Category Archives: SAP

Quick Tip: SSIS and SAP BW Round 2

Again, frustration.

After almost breaking my arm patting myself on the back getting past my last SAP BW issue I found that SAP BW Connector and SQL Server 2012 were punishing me again. I was building a second package against the same SAP instance on the same SQL Server 2012 instance when I hit something more than flip this field from 3 to 1 kind of thing.

NO SOUP FOR YOU!

“Index was out of range. Must be non-negative and less than the size of the collection.
Parameter name: Index”

Oh mister SSIS this means war! Looking at the complete output log I saw that SAP BW had actually delivered the data but the SAP BW source component had thrown a hard error. It was a general error and searching Bing yielded next to nothing. I did find posts like this one that pointed to some bugs inside and outside the connector. This, of course, builds a ton of confidence that its going to work in the future.

Desperation Leads To A Fix.

After searching dozens of KB articles around the SAP BW 1.1 and 1.0 connector I finally just pulled the trigger and installed service pack 1 for SQL Server 2012 and the 2012 SP1 feature pack SAP BW 1.1 connector. I hate when the standard tech support advice works…. The scary thing is there are still outstanding bugs that are fixed in CU3 and CU4 that aren’t included in SP1. The worst thing is I never could find an exact KB that matched my error codes. I don’t know why it was broken and I don’t know if there was a specific patch or CU that addressed my bug. This isn’t the first time something like this has happened ether. Sometimes bug fixes don’t get listed when a CU or service pack is made available.

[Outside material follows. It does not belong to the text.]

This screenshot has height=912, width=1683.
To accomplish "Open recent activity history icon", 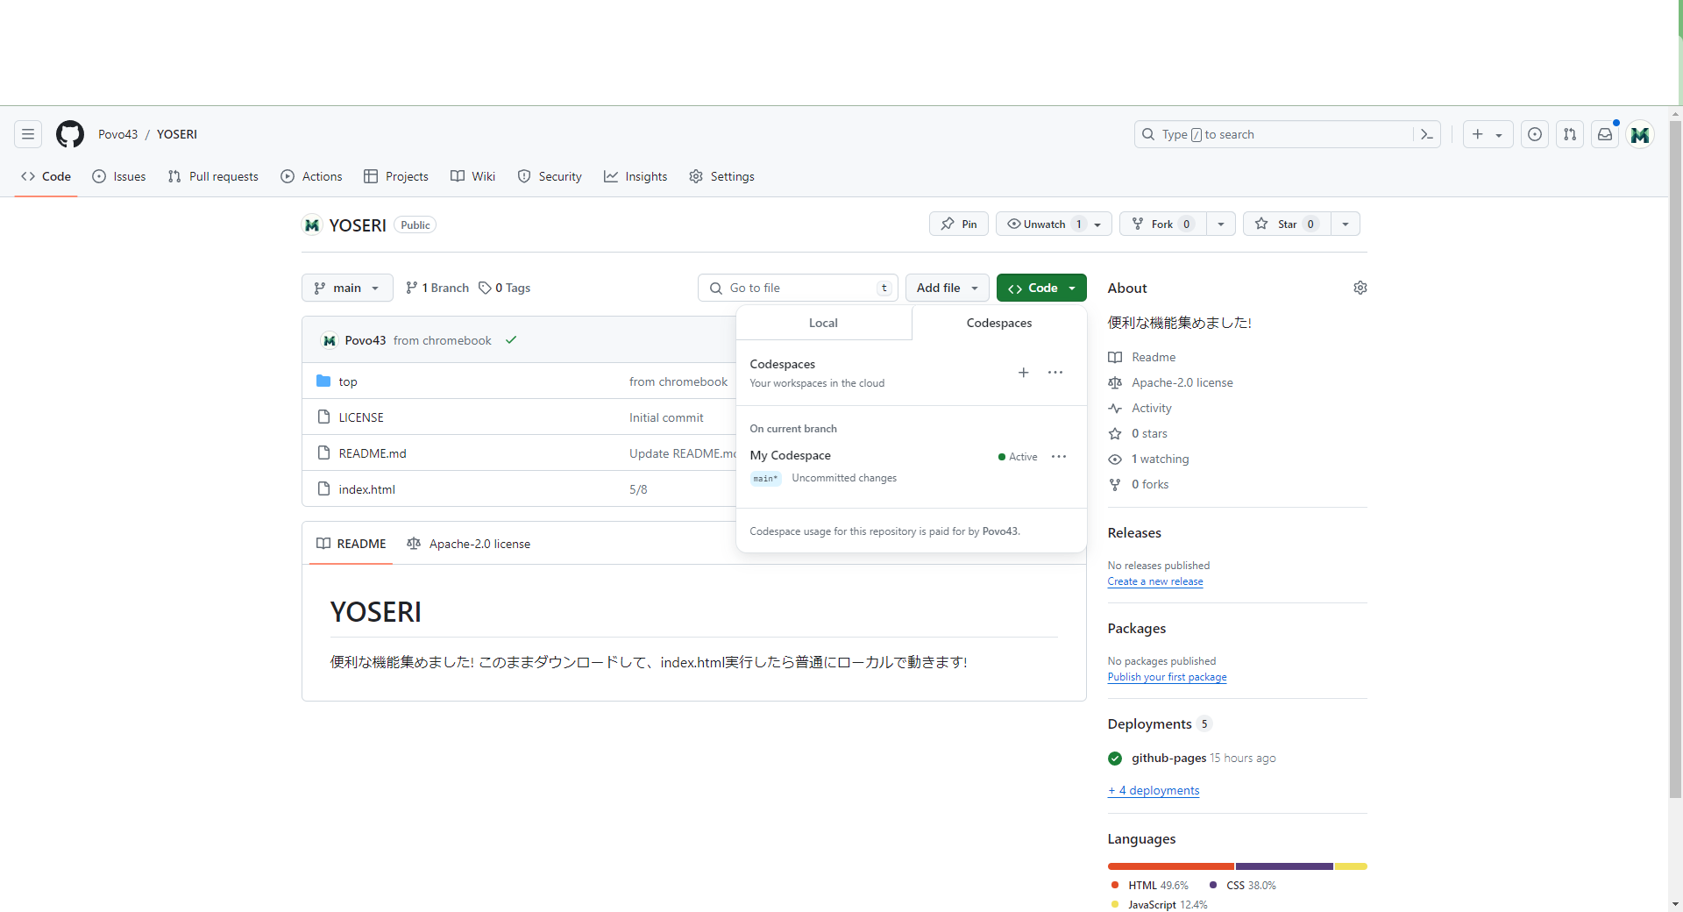I will click(x=1535, y=134).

Quick Tip: SSIS and SAP BW

Frustration.

If you have ever had to work with Integration Services and data sources other than the Microsoft variety you know how frustrating it can be. I recently started a project using SQL Server 2012 and SAP BW 7. The customer had already decided that the other commercial options weren’t viable and settled on the Microsoft Connector 1.1 for SAP BW. A test package was built and worked.

I had already read through Using SQL Server 2008 Integration Services with SAP BI 7.0 and felt comfortable with the instructions. Even though we were using SSIS 2012 I knew there was very little differences between the 1.0 connector and the 1.1 connector. I built out our new package and all seemed well. The SAP BW connection in the connection manager hooked up and tested out. The SAP BW source also tested out pulling the metadata and even delivered preview data just fine. Next, I attempted to run the package. Just as I expected it ran and I got the data I expected. The next three attempts all resulted in SAP BW connector timeouts. I kept poking and prodding it. The SAP admin didn’t see any issues ether.

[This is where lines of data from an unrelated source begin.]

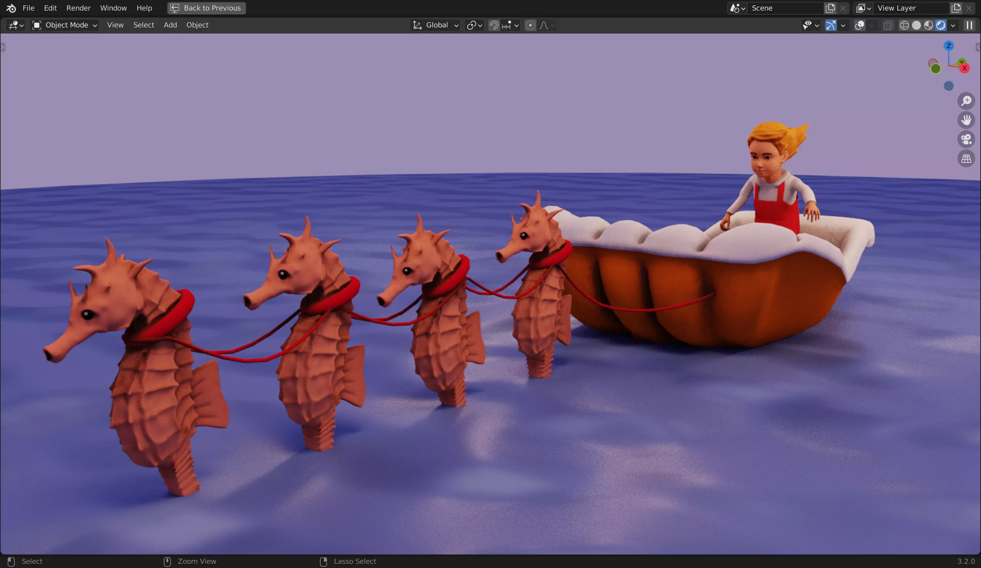Select material preview shading

point(928,25)
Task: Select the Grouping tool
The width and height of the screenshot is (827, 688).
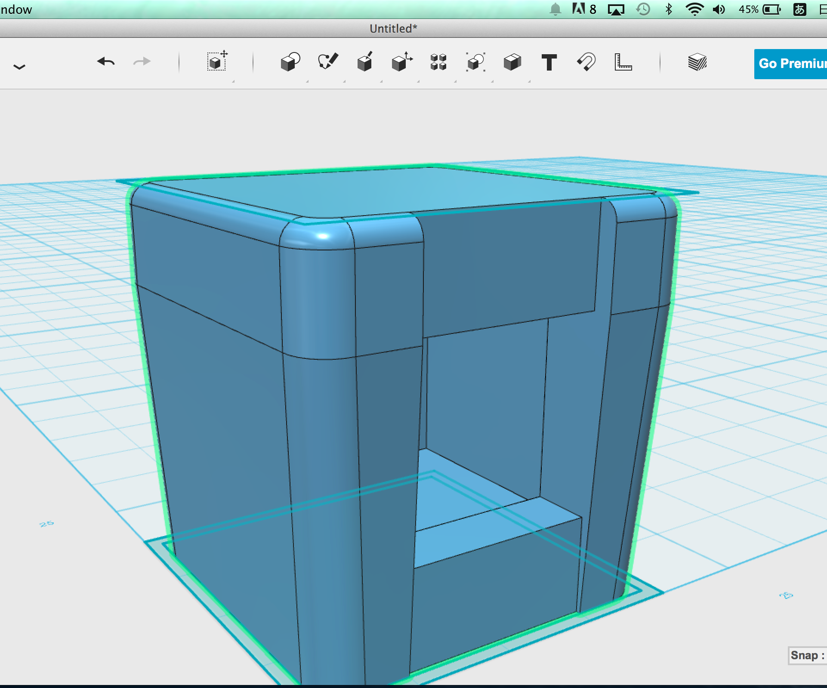Action: point(475,63)
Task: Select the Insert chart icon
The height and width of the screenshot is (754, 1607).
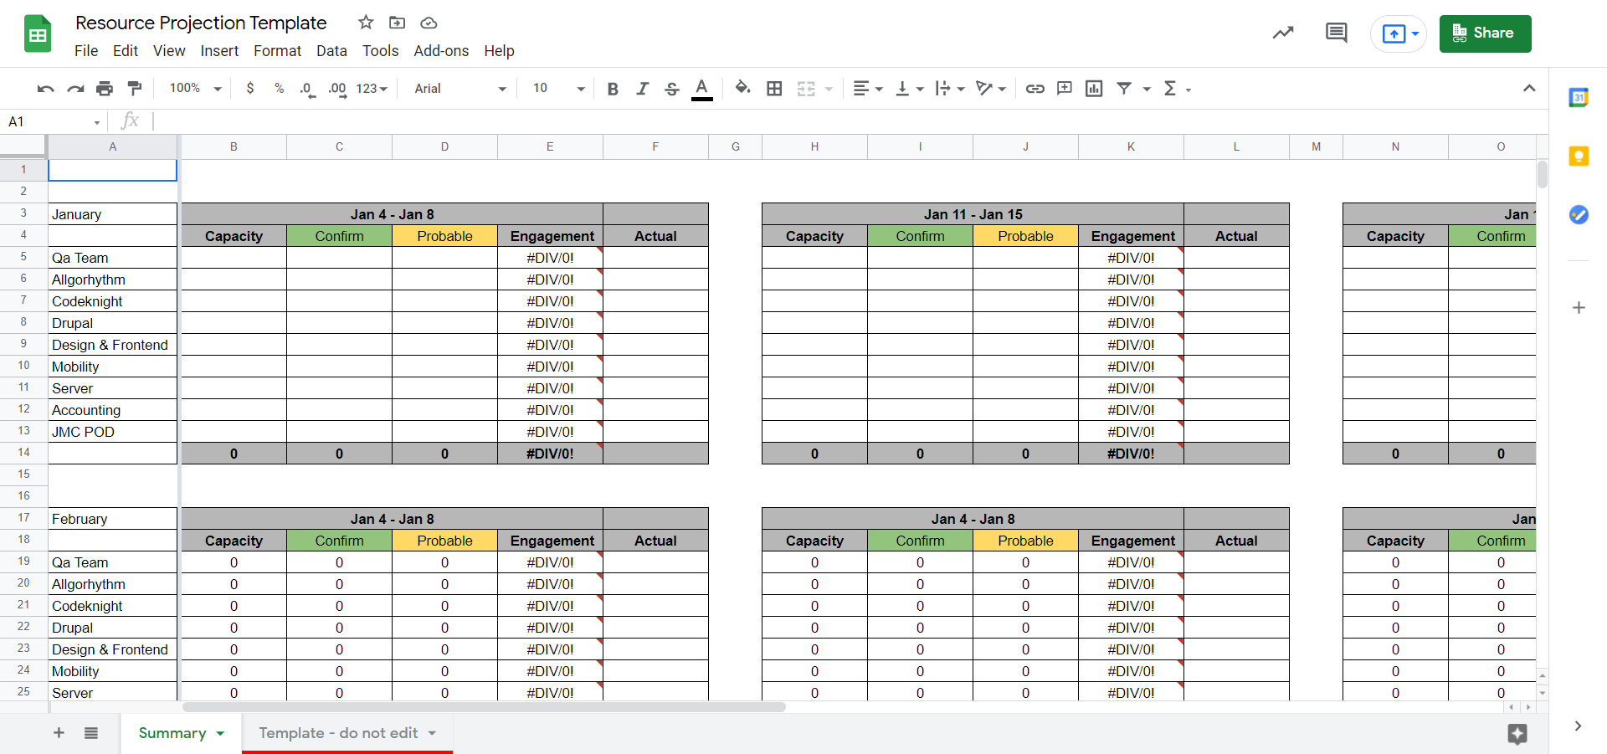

So, I did what I always do. I stopped tussling with the package and walked through all the steps again. I went back and read the doc again. I made a few notes and shot an email off to the SAP administrator. I settled on one thing pointed out in the doc:

“We want to keep the number of parallel processes to a reasonable value for the overall DTP process type DTP_LOAD, but this parallelism can lead to a timeout error during the Open Hub DTP extraction through Microsoft Connector for SAP BI”

Sure enough, it was set to something other than 1.

VICTORY!

Now, we get all our records and don’t have the timeout issues. The downside seems to be a bit slower performance. If the choice is a faster data pump that only runs once every five or so attempts or one that runs slower but runs every time I’ll slow up a bit. The fact that everything verified and I even got preview data on every attempt was hugely frustrating and time consuming. Knowing when to stop and reevaluate the problem and having a good relationship with the SAP administrator probably saved me hours if not days of cursing and shaking my fist at both Microsoft and SAP.